While in college, I noted other products claiming to be sustainable—laundry detergent, food, coffee, and carpet, for example. Because I wanted a career that would help protect people, water, and the environment, my coursework included hydrogeology and environmental science.
A decade into my environmental career, I saw resilience emerge as a prominent term. This coincided with a series of major floods, forest fires, terrorism, and hurricanes.
Today, an internet search reveals a range of definitions for sustainability and resilience. Many of these definitions suggest the terms are synonymous. Much written content uses the terms interchangeably, and casually mixes them with other terms, like environmental, decarbonization, social sustainability, biodiversity, ESG, ecosystem...the list goes on. This can be confusing to the layperson, and may cause organizations, clients, the public—and even consultants—to view and manage environmental, social, and business risk in siloed, piecemeal ways.
Rather than provide lengthy comparisons and debate definitions for sustainability and resilience, an understanding of direction of impact can help simplify and clarify their meaning and relationship. Picture a landscape exhibiting land, water, air, and biota (animal and plant life). We’ll refer to this as the environmental system.

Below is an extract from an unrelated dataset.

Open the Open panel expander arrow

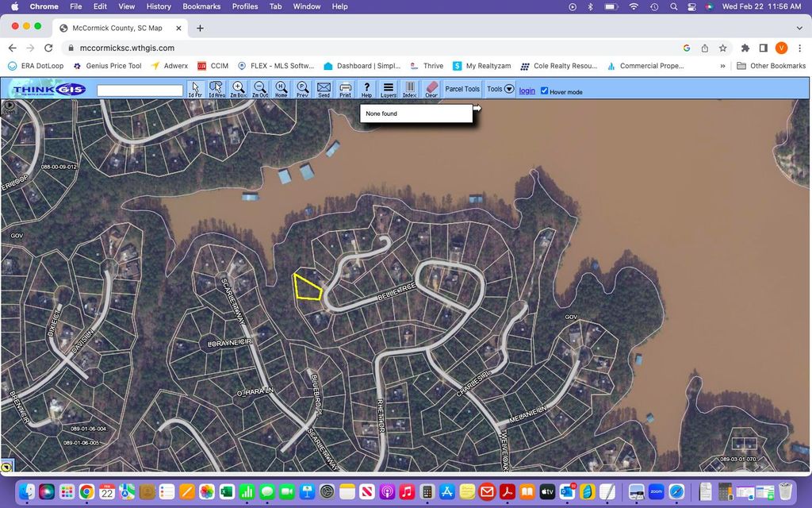click(x=10, y=105)
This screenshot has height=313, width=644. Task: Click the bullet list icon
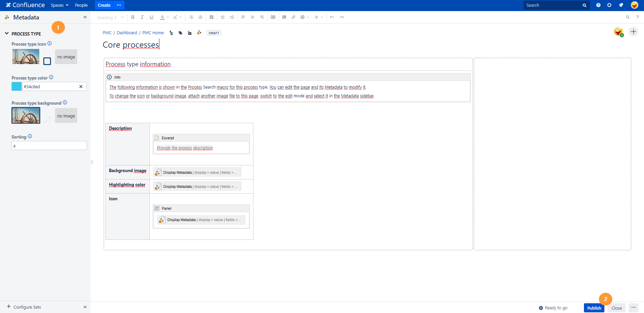(x=191, y=17)
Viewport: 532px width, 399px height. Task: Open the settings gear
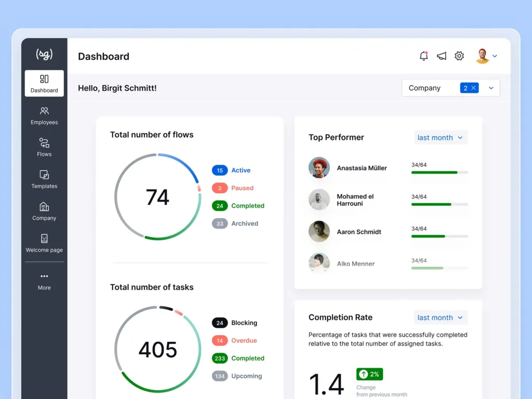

Now place human communities, the social system, onto the environmental system they need to survive. Then place your business or organization on top of these supporting and surrounding environmental and social systems.

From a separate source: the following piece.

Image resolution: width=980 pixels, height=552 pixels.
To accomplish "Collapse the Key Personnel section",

If we use arrows that represent the impacts your organization has on the surrounding and supporting environmental and social systems, they originate at various places in and around your organization, pointing at specific receptors and points of associated impact. Green arrows represent positive impacts; red arrows represent negative impacts. The collective of these arrows reflects how sustainable your organization is—its impact on the surrounding and supporting social (stakeholders) and environmental (natural resources) systems. The greater number of green arrows the organization contributes, the more sustainable the organization is.
Now picture similar arrows coming in toward the organization, rather than outgoing. These arrows represent impacts that the environmental and social systems can have on your organization’s ability to prosper—its resilience. Blue arrows represent impacts that help your organization grow and prosper; perhaps positive word of mouth from pleased customers. Yellow arrows represent impacts that threaten or impair your organization by way of lawsuits, catastrophic weather events, derogatory communications from stakeholders, etc. The most resilient organizations work to minimize the yellow arrows, while protecting against and recovering from those that remain.
While this idea of outgoing and incoming impacts as a reflection of sustainability and resilience helps simplify the meaning of these terms, it also reveals the importance of understanding the workings of, and interactions between, a range of sciences (climate, biology, cultural resources, hydrogeology, soil, supply chain, socioeconomics, emissions, branding, infrastructure, data/information, energy, material), accounting, and business operations to help organizations become most sustainable and resilient.
Starting with our conceptual model of these influences we can begin to identify the science and business factors that impact an organization’s health. And, from there, we can develop and execute a strategy that improves both its sustainability and resiliency.